**PROVIDED ENTRIES**

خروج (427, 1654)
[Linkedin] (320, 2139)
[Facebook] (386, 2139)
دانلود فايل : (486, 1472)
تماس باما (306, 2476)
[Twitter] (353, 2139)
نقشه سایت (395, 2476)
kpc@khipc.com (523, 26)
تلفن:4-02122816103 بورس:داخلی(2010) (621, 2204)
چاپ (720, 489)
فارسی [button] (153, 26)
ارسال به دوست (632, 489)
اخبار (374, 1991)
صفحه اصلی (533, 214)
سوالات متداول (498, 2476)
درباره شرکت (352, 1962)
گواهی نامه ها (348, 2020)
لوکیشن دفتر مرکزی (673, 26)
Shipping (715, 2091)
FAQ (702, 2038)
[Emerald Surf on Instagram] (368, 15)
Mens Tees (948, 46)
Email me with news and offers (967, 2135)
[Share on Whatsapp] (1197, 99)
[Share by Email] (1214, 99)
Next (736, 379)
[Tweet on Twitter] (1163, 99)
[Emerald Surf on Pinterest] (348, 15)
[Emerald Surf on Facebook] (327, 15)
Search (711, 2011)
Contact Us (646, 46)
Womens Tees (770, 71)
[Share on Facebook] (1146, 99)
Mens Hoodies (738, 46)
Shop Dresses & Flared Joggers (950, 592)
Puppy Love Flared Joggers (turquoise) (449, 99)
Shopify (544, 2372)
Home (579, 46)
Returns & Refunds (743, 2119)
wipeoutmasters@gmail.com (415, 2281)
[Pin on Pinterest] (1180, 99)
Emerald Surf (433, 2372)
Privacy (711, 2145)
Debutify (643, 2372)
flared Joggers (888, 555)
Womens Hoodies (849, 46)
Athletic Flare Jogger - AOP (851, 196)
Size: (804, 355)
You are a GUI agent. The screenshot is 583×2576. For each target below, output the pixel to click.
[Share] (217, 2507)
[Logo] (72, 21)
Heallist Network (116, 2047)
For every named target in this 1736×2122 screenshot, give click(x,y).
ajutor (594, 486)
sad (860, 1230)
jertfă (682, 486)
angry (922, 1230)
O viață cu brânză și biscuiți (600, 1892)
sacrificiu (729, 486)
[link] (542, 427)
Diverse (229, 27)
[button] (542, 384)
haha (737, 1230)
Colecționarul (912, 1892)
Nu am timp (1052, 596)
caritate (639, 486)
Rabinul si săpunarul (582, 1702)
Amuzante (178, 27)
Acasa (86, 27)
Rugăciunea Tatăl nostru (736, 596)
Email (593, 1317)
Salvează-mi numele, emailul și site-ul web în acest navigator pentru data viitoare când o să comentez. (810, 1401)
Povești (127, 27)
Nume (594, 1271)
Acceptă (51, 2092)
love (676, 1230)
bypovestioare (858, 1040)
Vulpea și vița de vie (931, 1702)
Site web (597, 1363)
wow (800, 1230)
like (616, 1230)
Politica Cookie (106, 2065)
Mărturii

**WHAT YOU HAVE TO DO**
Could you give again exactly the lines from the line containing "Acceptă (51, 2092)" through the final line of the data above, and no others?

**RESPONSE**
Acceptă (51, 2092)
love (676, 1230)
bypovestioare (858, 1040)
Vulpea și vița de vie (931, 1702)
Site web (597, 1363)
wow (800, 1230)
like (616, 1230)
Politica Cookie (106, 2065)
Mărturii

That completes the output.